• **WORK ITEM**: Every line below needs to be printed again exactly, without any of its pictures.

• **THE INPUT**:
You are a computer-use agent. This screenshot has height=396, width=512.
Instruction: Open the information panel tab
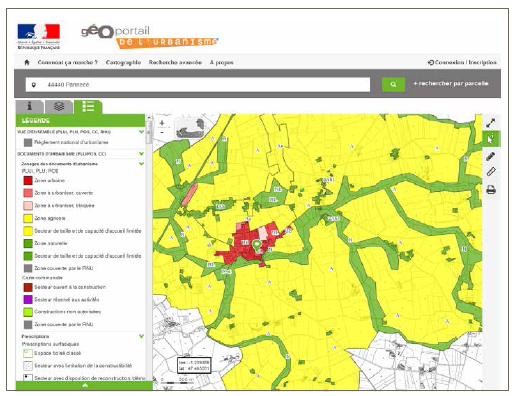(x=30, y=106)
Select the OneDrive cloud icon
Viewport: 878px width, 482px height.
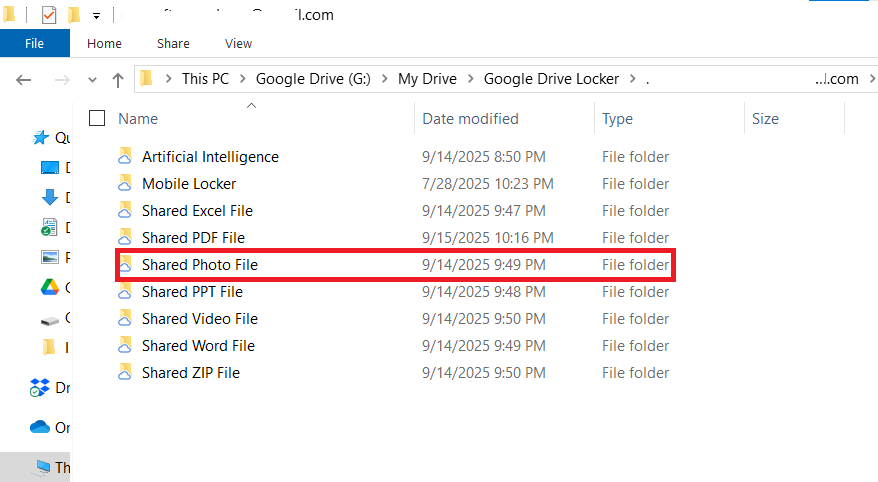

• **WRITTEN RESPONSE**:
You are a computer-use agent. This screenshot has height=396, width=512.
Instruction: Open the information panel tab
(x=30, y=106)
Select the OneDrive cloud icon
Viewport: 878px width, 482px height.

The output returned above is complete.